**WHAT THE TASK ASKS**
The expected output is exactly the lines below, starting at the line with "Toggle the Cross-report switch" and ending at the line with "840). (270, 838)", both included; no other line belongs in it.

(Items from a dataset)
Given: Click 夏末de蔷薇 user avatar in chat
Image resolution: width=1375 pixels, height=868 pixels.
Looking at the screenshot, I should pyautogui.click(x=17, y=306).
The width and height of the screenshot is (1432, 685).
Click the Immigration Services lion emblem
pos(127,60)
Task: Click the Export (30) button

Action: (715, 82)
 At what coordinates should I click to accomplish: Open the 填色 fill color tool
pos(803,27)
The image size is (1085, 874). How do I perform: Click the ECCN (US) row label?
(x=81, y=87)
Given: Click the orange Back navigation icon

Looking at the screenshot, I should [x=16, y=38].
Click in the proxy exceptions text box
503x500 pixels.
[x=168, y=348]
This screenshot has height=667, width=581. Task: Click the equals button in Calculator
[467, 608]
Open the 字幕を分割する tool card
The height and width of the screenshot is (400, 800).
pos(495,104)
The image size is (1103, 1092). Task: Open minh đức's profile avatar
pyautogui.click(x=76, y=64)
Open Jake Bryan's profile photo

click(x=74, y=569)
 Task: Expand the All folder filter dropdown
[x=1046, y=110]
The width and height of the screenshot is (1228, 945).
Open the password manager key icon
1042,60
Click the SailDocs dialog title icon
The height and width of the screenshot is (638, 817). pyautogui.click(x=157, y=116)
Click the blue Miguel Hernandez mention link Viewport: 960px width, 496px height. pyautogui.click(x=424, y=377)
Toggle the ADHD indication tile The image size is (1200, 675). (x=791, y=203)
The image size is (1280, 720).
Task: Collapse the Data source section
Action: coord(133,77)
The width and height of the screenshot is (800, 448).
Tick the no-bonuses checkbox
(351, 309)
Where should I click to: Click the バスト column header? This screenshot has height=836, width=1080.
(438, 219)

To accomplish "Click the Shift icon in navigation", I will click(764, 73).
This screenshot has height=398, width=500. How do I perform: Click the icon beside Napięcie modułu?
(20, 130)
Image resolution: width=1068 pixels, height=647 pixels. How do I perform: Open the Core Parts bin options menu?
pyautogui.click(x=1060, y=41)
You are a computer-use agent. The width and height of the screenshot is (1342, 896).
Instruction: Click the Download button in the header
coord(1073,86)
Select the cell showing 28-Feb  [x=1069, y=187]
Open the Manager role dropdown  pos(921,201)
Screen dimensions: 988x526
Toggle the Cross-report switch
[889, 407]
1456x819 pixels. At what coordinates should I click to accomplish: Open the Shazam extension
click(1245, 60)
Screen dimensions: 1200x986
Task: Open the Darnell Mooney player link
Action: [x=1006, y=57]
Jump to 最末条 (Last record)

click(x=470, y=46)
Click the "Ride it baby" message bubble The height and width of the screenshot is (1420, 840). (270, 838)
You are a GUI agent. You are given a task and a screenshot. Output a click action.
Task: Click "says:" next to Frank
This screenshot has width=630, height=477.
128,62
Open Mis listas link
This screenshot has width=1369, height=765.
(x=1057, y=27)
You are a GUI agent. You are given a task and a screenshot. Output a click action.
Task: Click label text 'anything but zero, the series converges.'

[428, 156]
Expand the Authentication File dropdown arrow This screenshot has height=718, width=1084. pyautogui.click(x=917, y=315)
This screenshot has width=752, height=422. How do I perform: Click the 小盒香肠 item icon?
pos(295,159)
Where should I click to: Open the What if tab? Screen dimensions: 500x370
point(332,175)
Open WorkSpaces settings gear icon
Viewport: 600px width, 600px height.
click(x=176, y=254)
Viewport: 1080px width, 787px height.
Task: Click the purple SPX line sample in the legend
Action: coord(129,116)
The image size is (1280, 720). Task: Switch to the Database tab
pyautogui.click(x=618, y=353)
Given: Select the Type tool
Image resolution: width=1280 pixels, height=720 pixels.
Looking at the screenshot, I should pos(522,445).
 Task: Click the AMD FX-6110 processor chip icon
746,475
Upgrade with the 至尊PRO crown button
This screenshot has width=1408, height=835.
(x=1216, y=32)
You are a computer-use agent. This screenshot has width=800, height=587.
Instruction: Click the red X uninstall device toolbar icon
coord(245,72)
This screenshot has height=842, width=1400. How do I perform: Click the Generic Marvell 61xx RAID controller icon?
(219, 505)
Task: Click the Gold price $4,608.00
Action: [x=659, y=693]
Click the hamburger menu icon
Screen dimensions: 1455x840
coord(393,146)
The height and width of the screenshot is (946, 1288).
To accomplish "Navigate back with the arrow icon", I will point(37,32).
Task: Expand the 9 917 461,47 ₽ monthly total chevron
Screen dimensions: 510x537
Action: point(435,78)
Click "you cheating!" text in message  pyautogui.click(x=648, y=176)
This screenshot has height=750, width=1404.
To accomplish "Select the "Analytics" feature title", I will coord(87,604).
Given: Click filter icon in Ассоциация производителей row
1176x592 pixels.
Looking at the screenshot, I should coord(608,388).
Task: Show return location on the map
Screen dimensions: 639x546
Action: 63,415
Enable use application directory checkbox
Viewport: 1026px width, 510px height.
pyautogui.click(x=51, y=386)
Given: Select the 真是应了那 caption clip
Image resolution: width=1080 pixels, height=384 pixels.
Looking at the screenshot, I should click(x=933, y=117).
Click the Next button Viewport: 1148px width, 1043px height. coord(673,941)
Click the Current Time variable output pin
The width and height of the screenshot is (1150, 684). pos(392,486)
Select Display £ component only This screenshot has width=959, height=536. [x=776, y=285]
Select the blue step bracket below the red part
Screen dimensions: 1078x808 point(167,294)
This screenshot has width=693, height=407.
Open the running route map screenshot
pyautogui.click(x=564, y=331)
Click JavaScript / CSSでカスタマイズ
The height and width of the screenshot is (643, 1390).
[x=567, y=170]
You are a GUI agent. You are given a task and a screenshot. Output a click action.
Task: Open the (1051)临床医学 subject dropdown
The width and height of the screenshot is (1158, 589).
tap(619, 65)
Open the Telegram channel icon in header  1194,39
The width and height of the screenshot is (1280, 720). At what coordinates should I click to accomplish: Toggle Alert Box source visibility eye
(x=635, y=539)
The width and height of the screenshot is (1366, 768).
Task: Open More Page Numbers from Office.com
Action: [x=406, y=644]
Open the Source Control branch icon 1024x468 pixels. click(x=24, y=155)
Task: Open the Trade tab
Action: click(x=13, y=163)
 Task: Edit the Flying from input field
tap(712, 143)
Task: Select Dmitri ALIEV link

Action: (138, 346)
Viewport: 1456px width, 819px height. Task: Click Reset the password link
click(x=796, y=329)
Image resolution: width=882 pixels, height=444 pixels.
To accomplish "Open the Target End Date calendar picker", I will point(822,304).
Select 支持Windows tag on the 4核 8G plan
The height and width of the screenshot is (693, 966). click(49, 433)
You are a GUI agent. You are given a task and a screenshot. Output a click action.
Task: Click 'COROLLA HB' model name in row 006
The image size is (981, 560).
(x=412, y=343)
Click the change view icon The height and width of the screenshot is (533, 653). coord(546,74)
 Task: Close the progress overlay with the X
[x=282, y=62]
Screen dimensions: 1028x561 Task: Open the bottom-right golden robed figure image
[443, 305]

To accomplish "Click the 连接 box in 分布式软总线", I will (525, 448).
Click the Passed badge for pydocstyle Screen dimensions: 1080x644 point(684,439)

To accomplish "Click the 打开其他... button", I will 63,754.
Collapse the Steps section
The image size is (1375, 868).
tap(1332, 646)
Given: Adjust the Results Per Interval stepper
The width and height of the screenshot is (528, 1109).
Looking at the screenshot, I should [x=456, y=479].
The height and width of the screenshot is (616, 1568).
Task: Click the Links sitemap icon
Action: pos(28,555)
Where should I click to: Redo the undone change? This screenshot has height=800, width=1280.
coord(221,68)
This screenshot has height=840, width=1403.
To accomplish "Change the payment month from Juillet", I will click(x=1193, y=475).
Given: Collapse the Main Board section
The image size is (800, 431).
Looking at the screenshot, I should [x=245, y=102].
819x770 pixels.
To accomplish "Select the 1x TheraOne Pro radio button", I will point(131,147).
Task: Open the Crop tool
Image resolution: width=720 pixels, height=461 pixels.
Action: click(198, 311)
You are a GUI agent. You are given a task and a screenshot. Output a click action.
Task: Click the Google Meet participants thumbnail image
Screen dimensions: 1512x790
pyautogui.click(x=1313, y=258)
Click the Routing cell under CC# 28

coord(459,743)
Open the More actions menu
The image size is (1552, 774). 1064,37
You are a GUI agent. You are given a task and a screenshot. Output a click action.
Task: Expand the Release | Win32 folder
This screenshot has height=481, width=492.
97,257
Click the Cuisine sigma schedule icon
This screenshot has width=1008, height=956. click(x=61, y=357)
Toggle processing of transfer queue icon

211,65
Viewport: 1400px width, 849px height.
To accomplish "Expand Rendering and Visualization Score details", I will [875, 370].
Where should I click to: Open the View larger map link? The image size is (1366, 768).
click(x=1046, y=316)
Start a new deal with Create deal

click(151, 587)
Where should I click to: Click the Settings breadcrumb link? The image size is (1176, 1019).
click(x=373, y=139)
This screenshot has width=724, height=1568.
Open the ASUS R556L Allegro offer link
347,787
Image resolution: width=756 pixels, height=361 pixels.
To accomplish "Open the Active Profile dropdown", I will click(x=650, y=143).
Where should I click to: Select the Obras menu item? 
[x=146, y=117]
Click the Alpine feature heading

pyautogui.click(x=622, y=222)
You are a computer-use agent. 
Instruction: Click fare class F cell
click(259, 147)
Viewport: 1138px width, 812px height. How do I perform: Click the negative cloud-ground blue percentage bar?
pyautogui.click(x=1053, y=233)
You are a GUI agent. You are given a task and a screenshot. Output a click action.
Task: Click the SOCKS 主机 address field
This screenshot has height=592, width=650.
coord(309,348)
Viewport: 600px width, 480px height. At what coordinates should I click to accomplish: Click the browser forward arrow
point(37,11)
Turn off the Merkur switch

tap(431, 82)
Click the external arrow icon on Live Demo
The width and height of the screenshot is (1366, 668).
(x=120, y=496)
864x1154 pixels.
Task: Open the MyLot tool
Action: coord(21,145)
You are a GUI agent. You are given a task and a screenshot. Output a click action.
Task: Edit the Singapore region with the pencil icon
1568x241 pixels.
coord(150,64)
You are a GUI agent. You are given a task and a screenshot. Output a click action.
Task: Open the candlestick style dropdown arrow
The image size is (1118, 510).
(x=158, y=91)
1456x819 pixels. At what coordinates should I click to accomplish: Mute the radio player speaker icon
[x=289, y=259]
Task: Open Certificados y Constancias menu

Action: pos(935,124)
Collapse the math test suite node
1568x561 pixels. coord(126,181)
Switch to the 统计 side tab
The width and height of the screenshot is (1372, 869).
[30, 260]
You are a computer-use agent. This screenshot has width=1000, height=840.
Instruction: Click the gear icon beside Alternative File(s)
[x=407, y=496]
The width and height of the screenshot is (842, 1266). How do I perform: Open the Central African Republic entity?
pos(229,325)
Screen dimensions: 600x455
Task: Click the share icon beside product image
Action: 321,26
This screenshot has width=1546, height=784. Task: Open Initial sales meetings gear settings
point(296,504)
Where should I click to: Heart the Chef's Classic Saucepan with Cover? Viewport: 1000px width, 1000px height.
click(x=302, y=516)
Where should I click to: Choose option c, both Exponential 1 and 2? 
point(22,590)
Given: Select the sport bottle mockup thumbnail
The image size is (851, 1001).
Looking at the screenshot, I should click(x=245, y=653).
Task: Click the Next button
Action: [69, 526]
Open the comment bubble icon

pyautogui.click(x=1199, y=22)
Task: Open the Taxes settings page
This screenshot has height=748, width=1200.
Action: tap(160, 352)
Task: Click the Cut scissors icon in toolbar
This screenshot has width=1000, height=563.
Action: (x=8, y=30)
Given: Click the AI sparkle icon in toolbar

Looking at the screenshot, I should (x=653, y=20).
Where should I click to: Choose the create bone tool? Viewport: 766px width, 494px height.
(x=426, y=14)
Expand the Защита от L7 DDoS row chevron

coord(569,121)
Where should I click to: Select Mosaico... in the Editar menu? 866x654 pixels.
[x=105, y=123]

**EXPECTED ANSWER**
Toggle the Cross-report switch
[889, 407]
1456x819 pixels. At what coordinates should I click to accomplish: Open the Shazam extension
click(1245, 60)
Screen dimensions: 1200x986
Task: Open the Darnell Mooney player link
Action: [x=1006, y=57]
Jump to 最末条 (Last record)

click(x=470, y=46)
Click the "Ride it baby" message bubble The height and width of the screenshot is (1420, 840). (270, 838)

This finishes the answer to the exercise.